About one third of all 30-year-old men who aren’t working are either in prison, in jail, or are unemployed ex-prisoners. Almost half of ex-prisoners have no reported earnings in the first several years after leaving prison; among those who do find work, half earn less than $10,090 a year or less than a full time job at minimum wage.

These are just a few of the sobering findings from a study of ex-prisoners in the U.S. by myself and the Federal Reserve Board’s Nicholas Turner. Using unique administrative data, we find that the labor market struggles of ex-prisoners start well before their incarceration. Most grew up in deep poverty and many weren’t working—or were earning very little—before incarceration. A disproportionate share grew up in racially segregated neighborhoods where child poverty rates were high, most parents were unmarried, and few men were employed.

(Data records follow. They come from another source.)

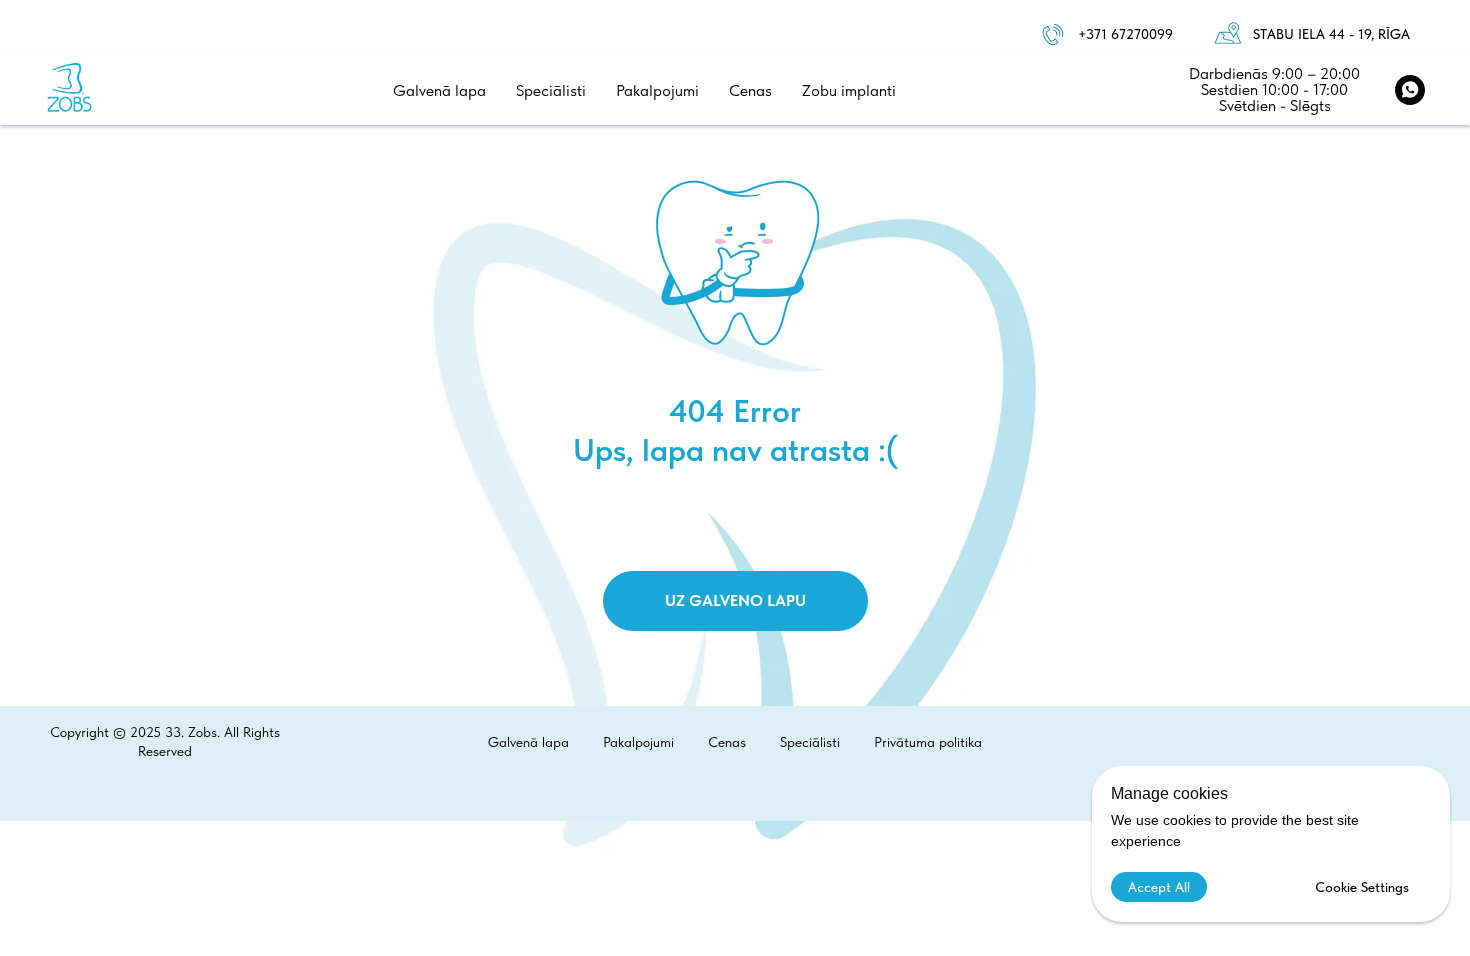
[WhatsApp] (1410, 90)
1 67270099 (1137, 34)
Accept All (1159, 887)
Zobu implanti (849, 90)
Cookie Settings (1362, 887)
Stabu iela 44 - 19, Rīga (1331, 34)
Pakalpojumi (657, 90)
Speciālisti (551, 90)
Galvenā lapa (439, 90)
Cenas (750, 90)
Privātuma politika (928, 742)
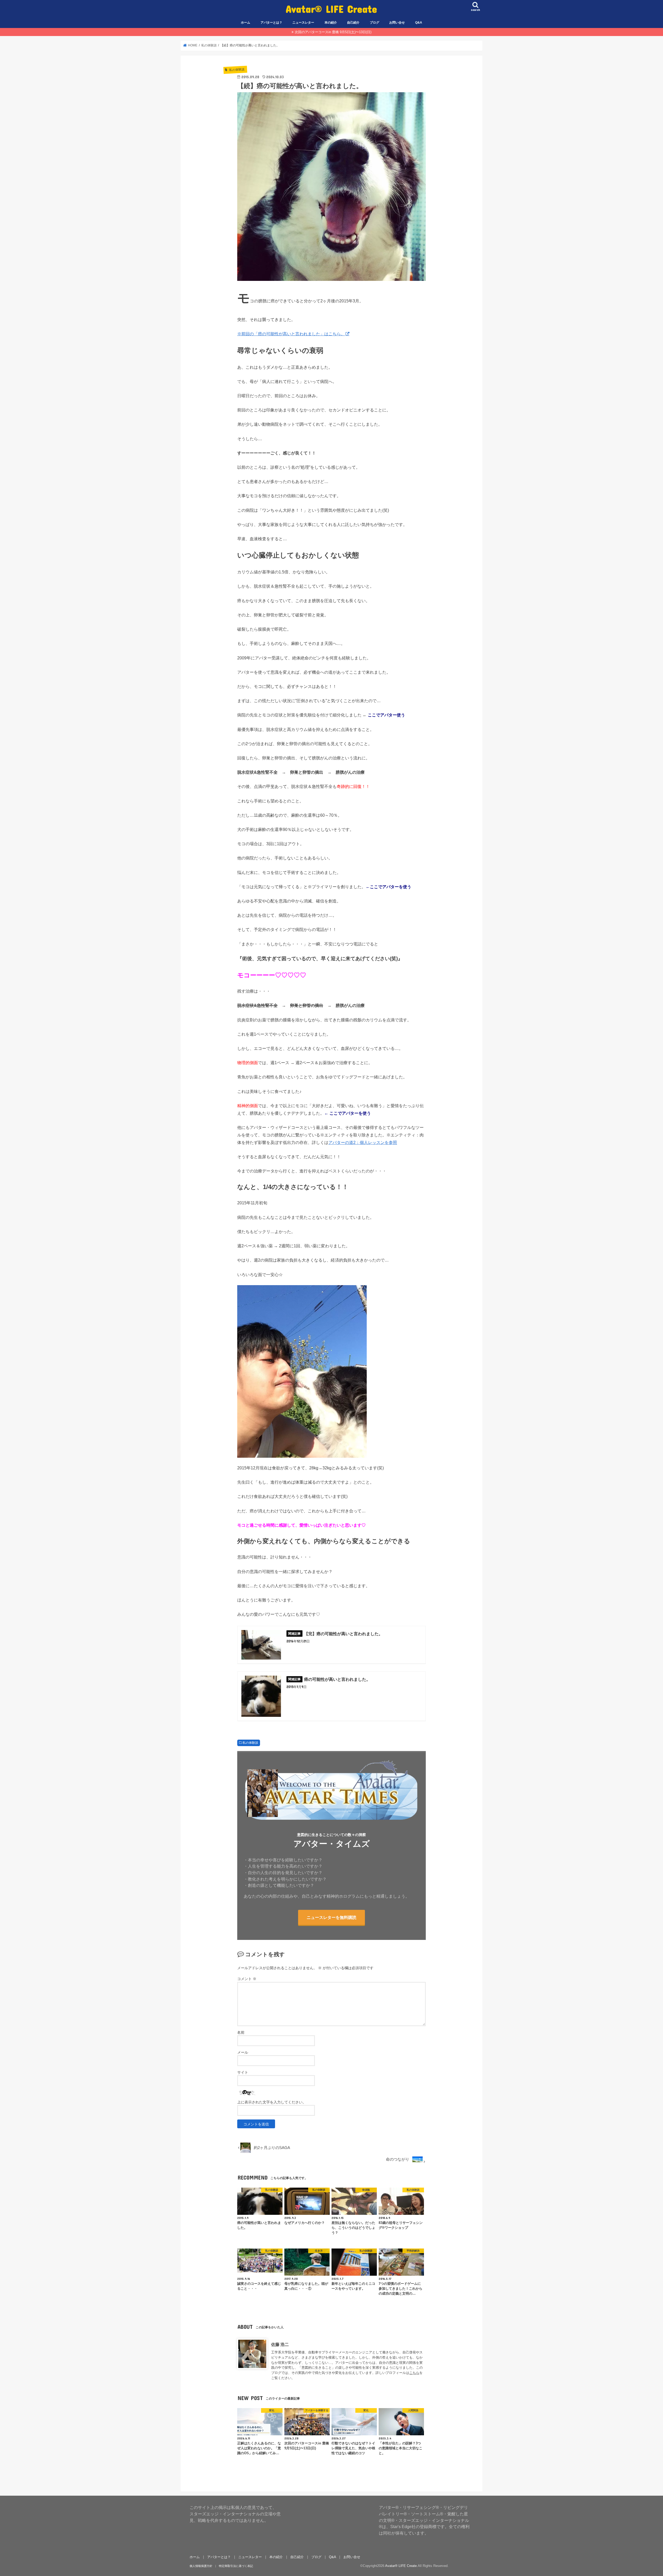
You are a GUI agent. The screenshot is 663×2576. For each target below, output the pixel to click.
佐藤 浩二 (280, 2344)
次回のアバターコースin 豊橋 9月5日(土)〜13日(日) (333, 32)
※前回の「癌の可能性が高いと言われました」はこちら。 (291, 333)
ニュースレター (303, 22)
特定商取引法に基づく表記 (236, 2565)
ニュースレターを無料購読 (331, 1917)
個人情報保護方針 (201, 2565)
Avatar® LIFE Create (331, 9)
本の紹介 (331, 22)
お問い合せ (397, 22)
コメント (246, 1979)
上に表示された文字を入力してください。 (271, 2102)
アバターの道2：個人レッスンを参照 (362, 1142)
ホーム (245, 22)
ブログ (374, 22)
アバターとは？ (271, 22)
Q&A (418, 22)
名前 (240, 2032)
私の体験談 (250, 1743)
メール (242, 2052)
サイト (242, 2072)
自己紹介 (353, 22)
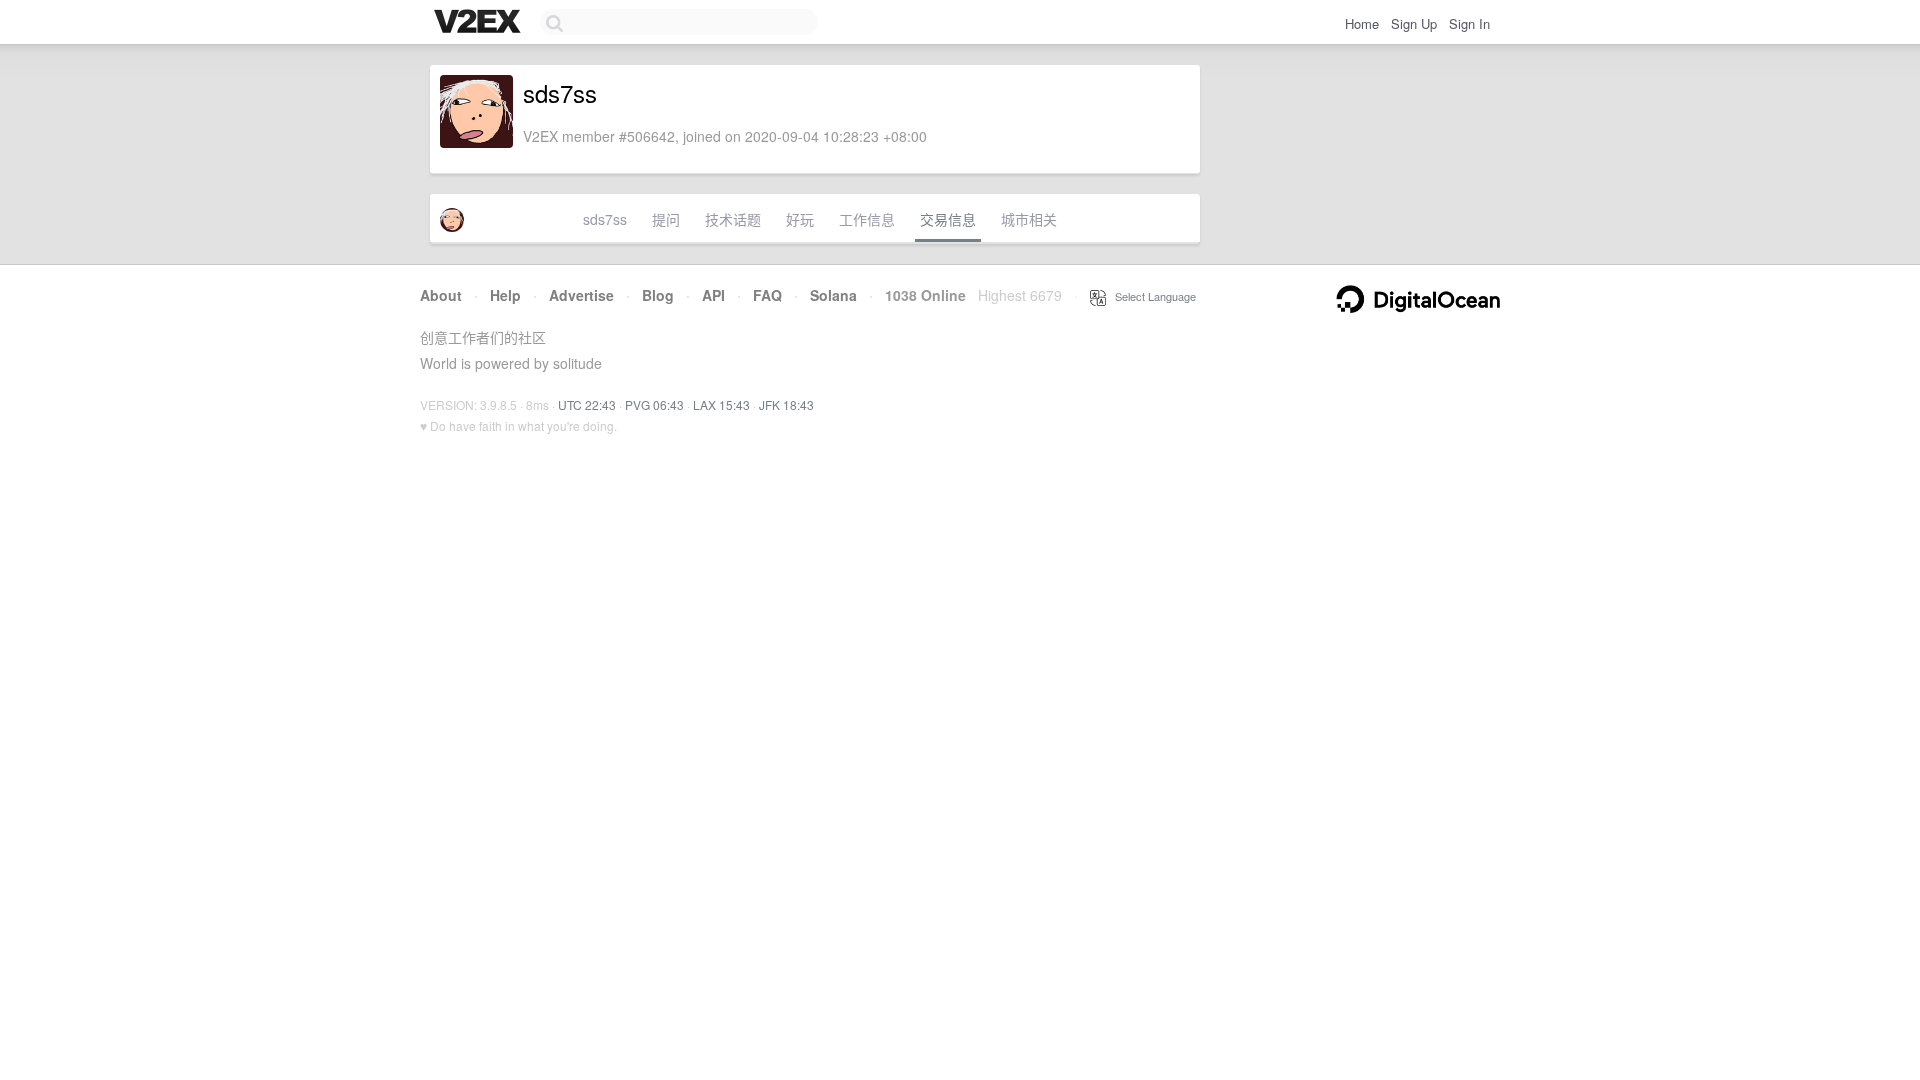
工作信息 (867, 219)
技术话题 (733, 219)
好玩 (800, 219)
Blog (658, 295)
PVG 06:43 (654, 404)
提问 (666, 219)
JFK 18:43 (786, 404)
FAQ (767, 295)
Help (505, 295)
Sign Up (1414, 23)
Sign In (1469, 23)
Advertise (581, 295)
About (441, 295)
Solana (833, 295)
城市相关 (1029, 219)
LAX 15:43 (721, 404)
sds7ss (605, 219)
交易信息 (948, 219)
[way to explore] (480, 23)
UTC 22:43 (587, 404)
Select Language (1151, 296)
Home (1362, 23)
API (713, 295)
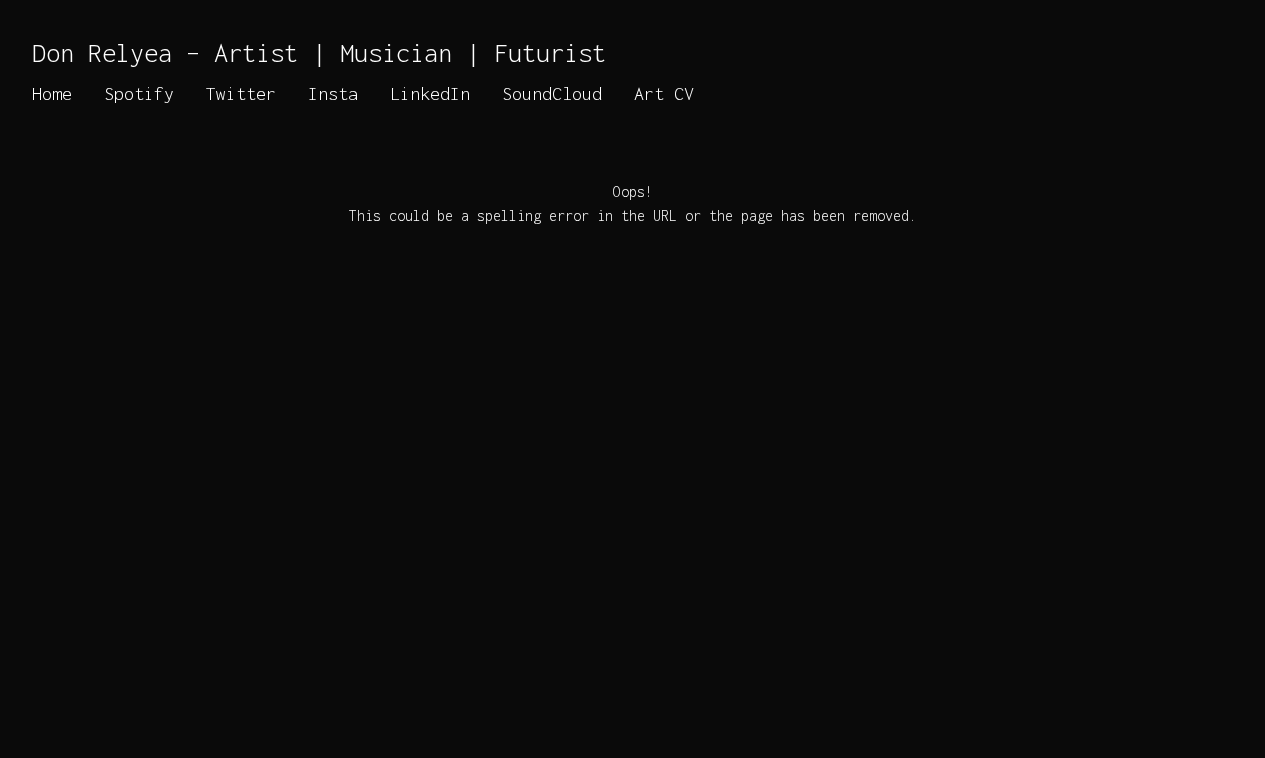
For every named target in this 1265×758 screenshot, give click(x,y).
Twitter (241, 93)
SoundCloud (552, 93)
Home (52, 93)
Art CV (664, 93)
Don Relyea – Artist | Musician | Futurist (319, 52)
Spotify (139, 93)
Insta (333, 93)
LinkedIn (430, 93)
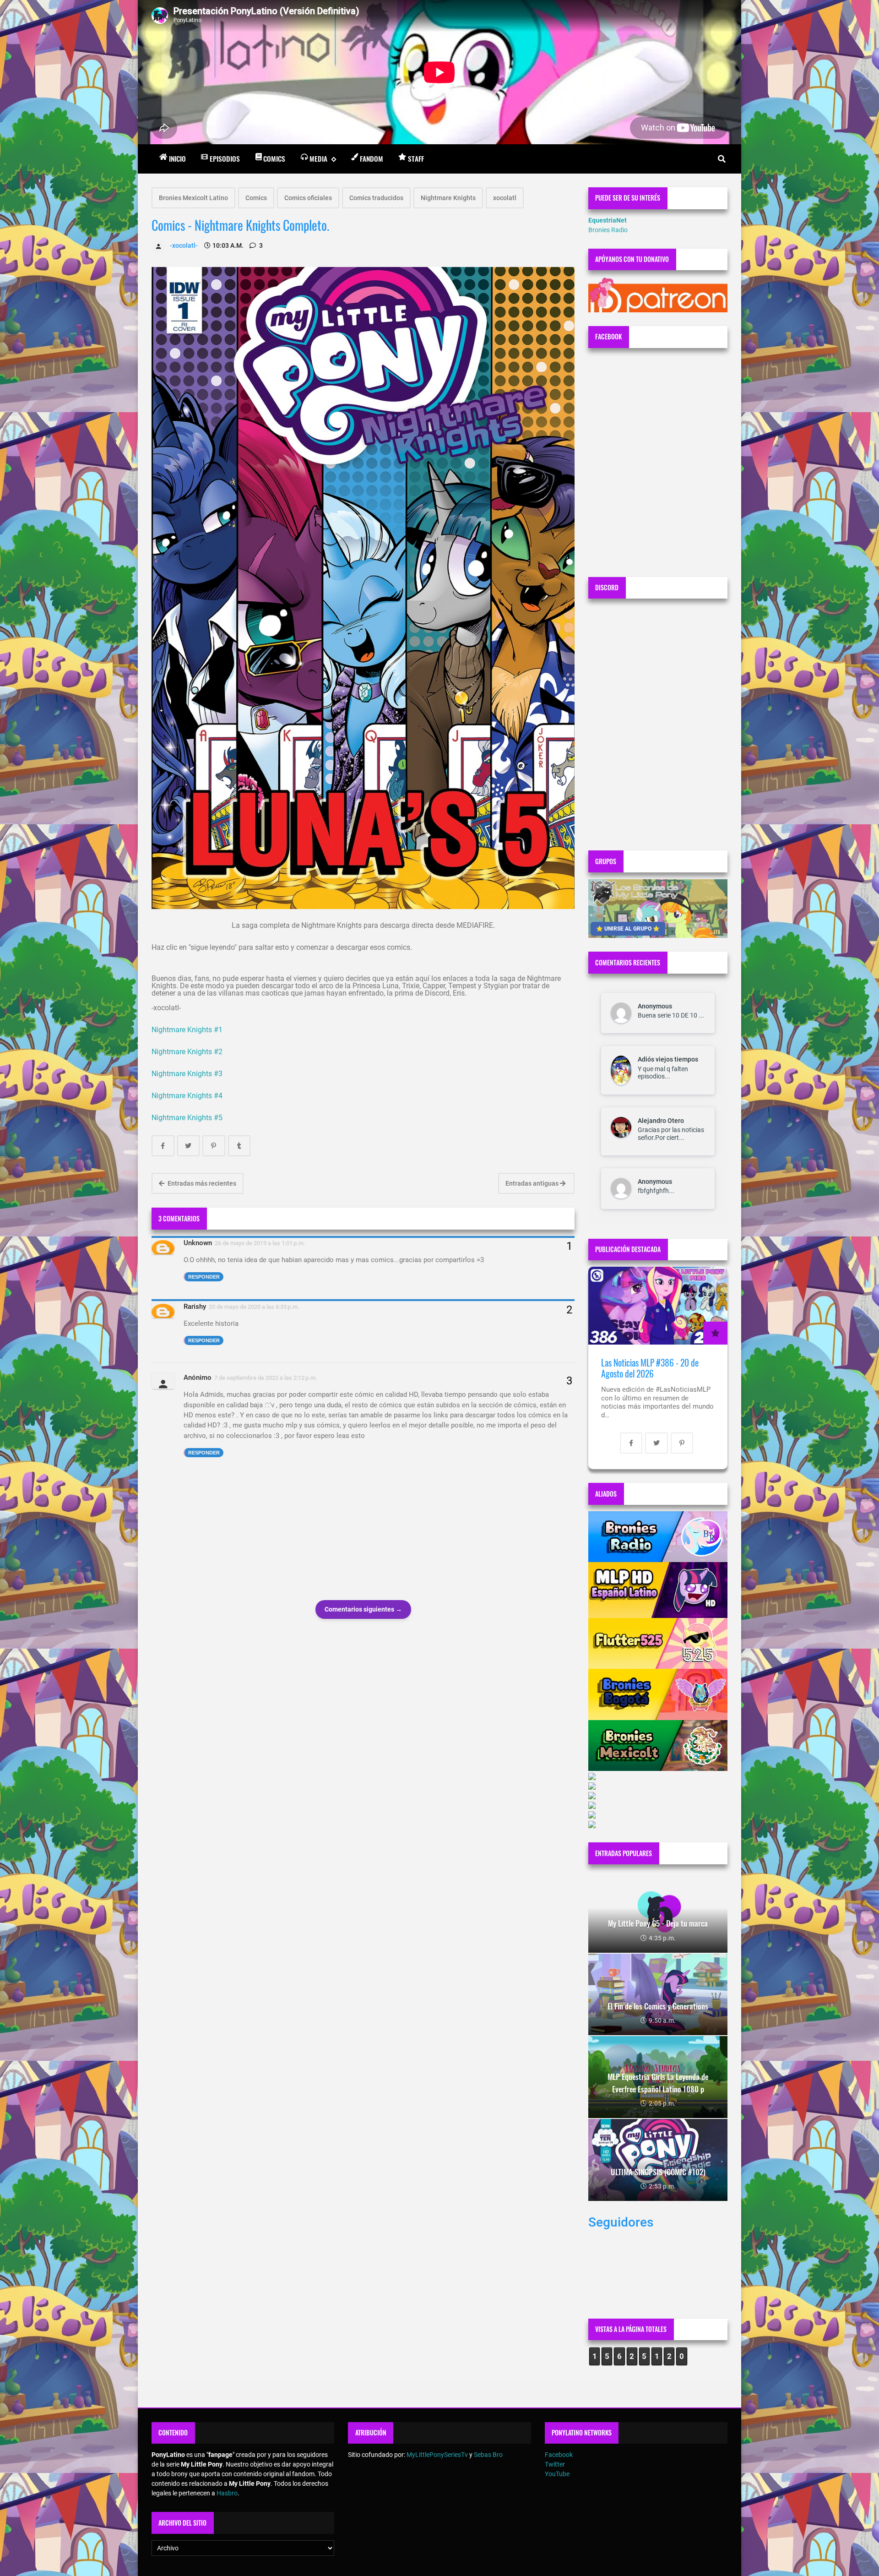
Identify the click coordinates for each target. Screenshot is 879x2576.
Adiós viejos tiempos (668, 1059)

Our findings reinforce what other research has illustrated — that poverty, race, and incarceration are interconnected. By addressing the challenges facing children born into poverty, we could reduce incarceration rates and improve labor market outcomes. Given the strong relationship between childhood conditions and later incarceration, the best way to help ex-prisoners find good-paying jobs may be to turn our attention to the problems that start long before imprisonment. This could include focused policies that invest in children, fight racial discrimination and geographically concentrated poverty, and reform the criminal justice system.